Canker diseases are a significant threat to the sweetgum tree as they cause sunken areas of dead or dying tissue to develop on the trunk accompanied by a severe "bleeding" of resin from the wood. The foliage of infected branches turns yellow or brown and wilts while some forms of canker disease also result in the formation of fungal, fruiting bodies on the bottom surface of afflicted leaves and branches. These cankers are often fatal to limbs or the entire tree.
Canker is caused by a number of fungi that are attracted to wounded bark tissue. Once the tree is infected, the fungus produces spores that are spread to other areas of the tree. Sweetgum trees with only a light infection may recover if the infected area can be pruned away. However, no chemical control is available for canker, and trees severely infected are likely to die. The best prevention to avoid canker is to maintain the health and vitality of the tree while attempting to ensure that it receives few or no wounds to the bark.
The sweetgum is susceptible to infection from a bacterial disease known as foamy canker or alcoholic flux. An unknown bacteria invades the tree, causing cracks or holes in the bark from which oozes a white, foamy substance with a strong odor of alcohol or fermentation. The wood beneath the bark typically begins to rot, turning white and mushy, before eventually turning brown and dying. Prevention of injury to the bark is the best management technique; severely diseased trees should be removed.
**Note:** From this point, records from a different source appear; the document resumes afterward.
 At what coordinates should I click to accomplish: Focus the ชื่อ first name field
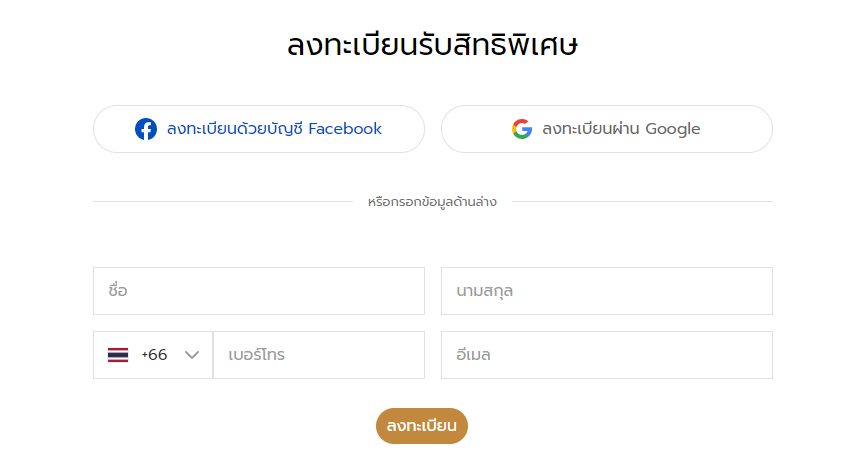(259, 291)
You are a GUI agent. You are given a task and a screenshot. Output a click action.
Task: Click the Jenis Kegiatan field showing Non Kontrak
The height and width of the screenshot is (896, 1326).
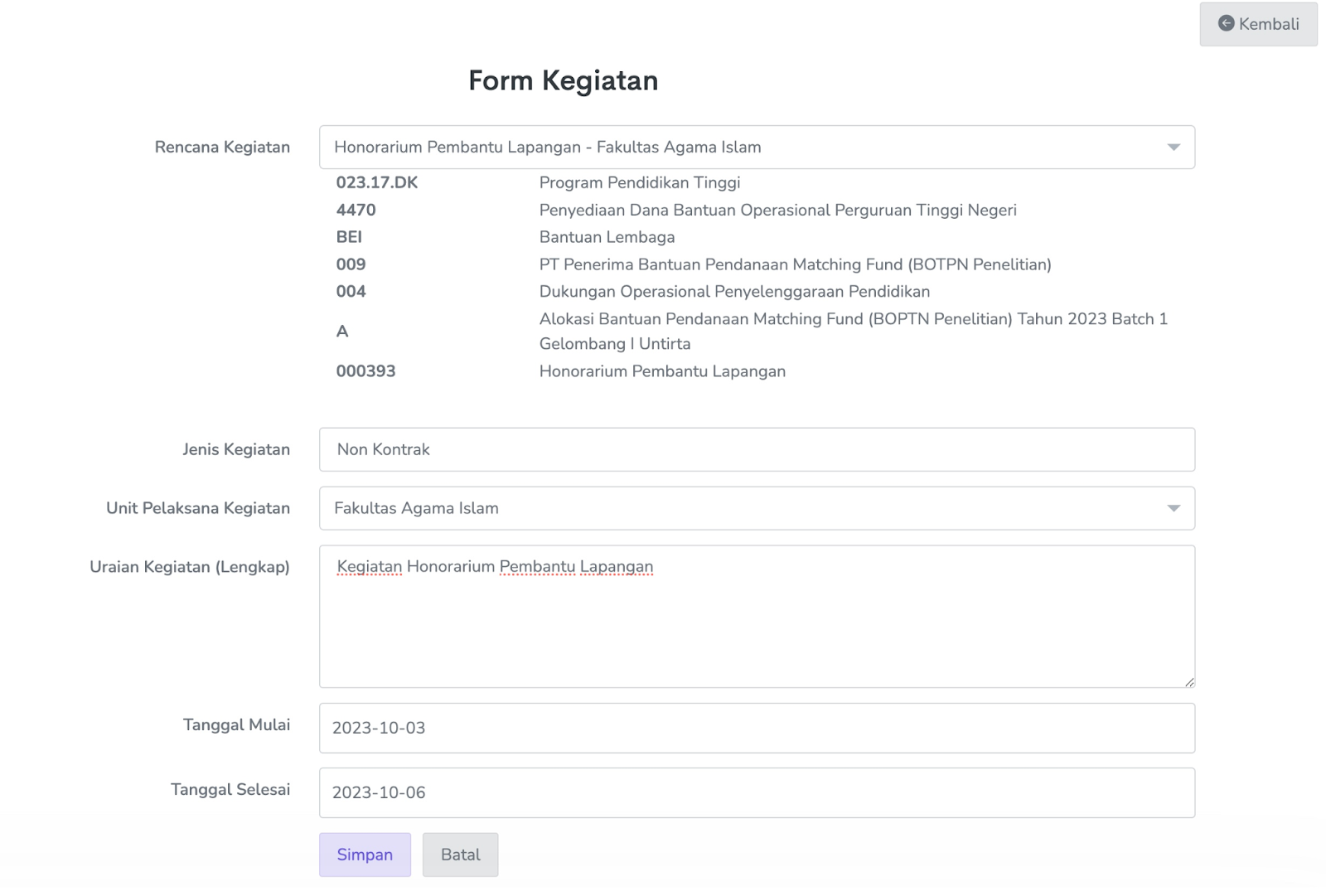[756, 449]
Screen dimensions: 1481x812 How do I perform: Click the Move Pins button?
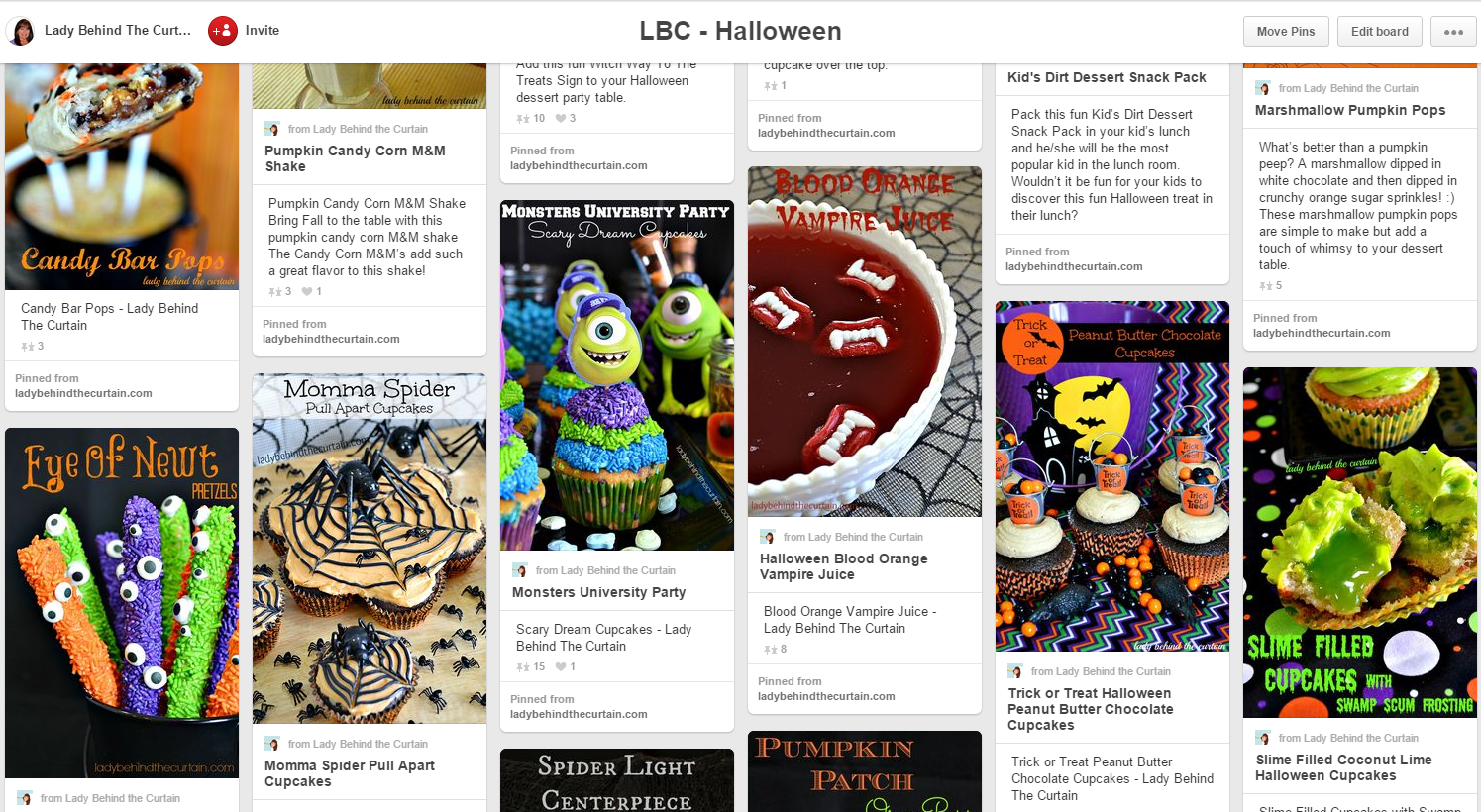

Ganoderma applanatum, commonly known as Artist's Conk, is a wood-decaying fungal disease that invades the tree through wounds and kills the sapwood of many trees, including the sweetgum. Symptoms of this disease are the development of conks -- a shelf-like fungal bracket that extends outward from the tree -- near the base of the tree. However, rotting wood can extend 15 feet along the trunk in either direction from the conk. This fungal protrusion is brown on top and white on the bottom but turns dark when scratched -- hence the name "artist's conk."